War Collage 1983 Life in Black and White: magazines fragments, rubber cement glue
War Collage 1983 8 Minutes Today: I called it so because I did it in only 8 minutes
As for me, mixed within the somber war images flashing on my computer screen, my mind was resplendent with parallel yet pleasant, almost peaceful, memories. Through the caffeinated fog which mimicked itself as my brain, I was transposed to the summer of 1982 where I used to sit and create paper collages by candlelight (yes, by candlelight – since all electrical power stations were bombed into oblivion). Although we had no electricity nor running water, no hope for a better tomorrow, let alone surviving another day, there I sat. In my bedroom, on my bed, with the atrocious whistling of exploding bombs over my head, there I sat. I sat with my French Marie-Claire fashion magazines spread out on the floor, scissors in hand, and a half-empty jar of rubber cement next to me, cutting, tearing, and pasting images upon images. In the building stairwell –turned into an ad hoc shelter – I sat. Huddled next to my younger sister Rima, praying that the hundreds of 3,000lb-bombs hurled from the monstrous F-16 jets would somehow miss our family, there I sat, clutching my tattered magazines. I sat in the bomb shelters, next to crying babies and weeping mothers. I sat and I cut. I sat and I pasted. I sat and I dreamt. I cut images, shapes, colors of vibrant red and azure blue as if I wanted them etched in my memory for fear that I would never see them again.

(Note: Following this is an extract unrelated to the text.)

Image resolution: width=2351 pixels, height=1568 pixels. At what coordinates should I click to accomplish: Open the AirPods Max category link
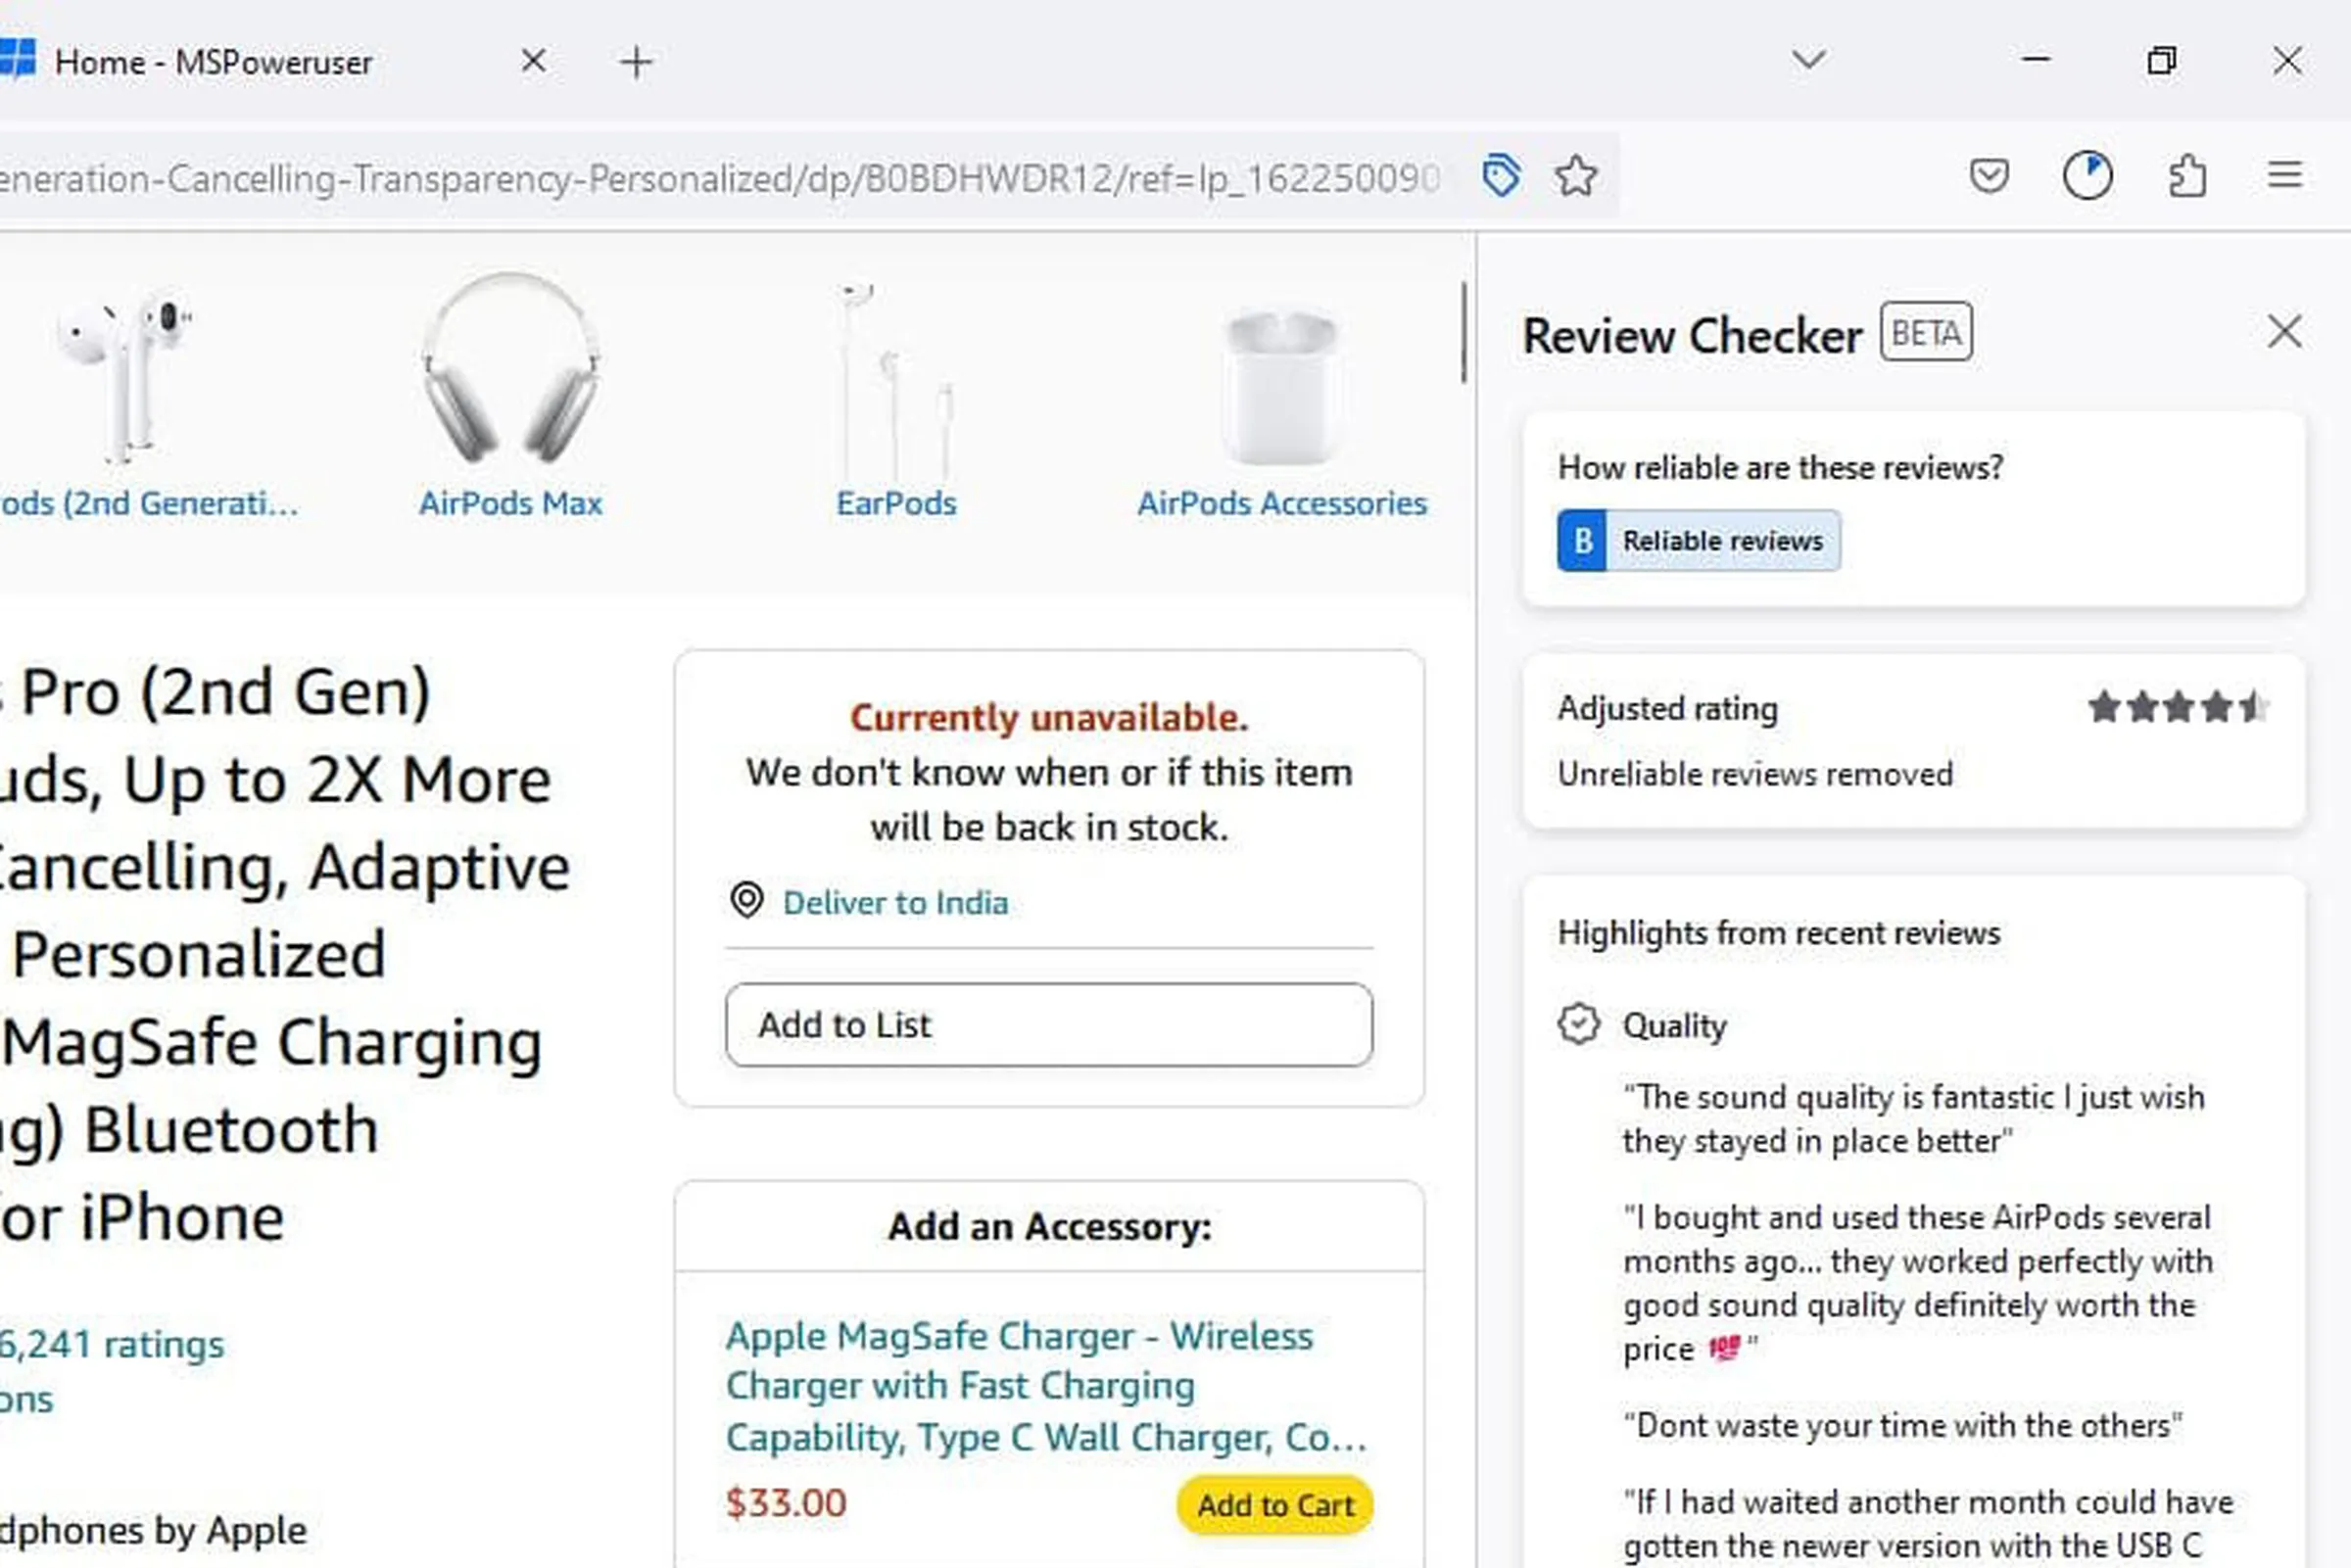(x=510, y=503)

Collage was my medium of choice. I had dabbled in it when I was six or seven years old, cutting though a very valuable gilded Persian manuscript in my father’s library of art books. If memory serves me right, my curiosity about collage was peeked, although my young ego was bruised because my parents were more concerned about some old book than my own artistic expression. Since that time, I have always had an affinity for paper collages. Its versatility and unrestricted nature suited my impatient temperament. Collage was fun and led me to unexpected journeys. As contemporary collagist Susan Krieg likes to describe it, collage is an organic form of art:” Every time you add something new to a collage, it reassembles itself and responds back;” collage is “a conversation between the artist and art.” Conversing with my collages, I felt empowered and alive…even if it meant surviving only for the next few minutes until the next round of bombing.
Long after the war ended, and decades after my “Persian experiment”, I am still creating collages, almost every day. I create because I am moved to do so. I was never formally trained as an artist. I do not think of myself as one. I am guided by my artwork, I do not guide it. My collages are ephemeral memories of a time and place in my life. It does not matter what I create. What matters is to simply create.
My art is not necessarily ennobled by lofty ideas nor does it pretend to be a medium of social change. My art just is. It is art (with a lowercase “a”) which guides my life vision. I do not think about my art. I just create. Just as German philosopher Martin Heidegger spoke of “dasein” as existence, or as being in the moment, I think that art – in whatever shape or form-- is very much necessary for the temporal coherence of being and doing.
To exist is to create. I create art. I consider myself to be one of the lucky ones.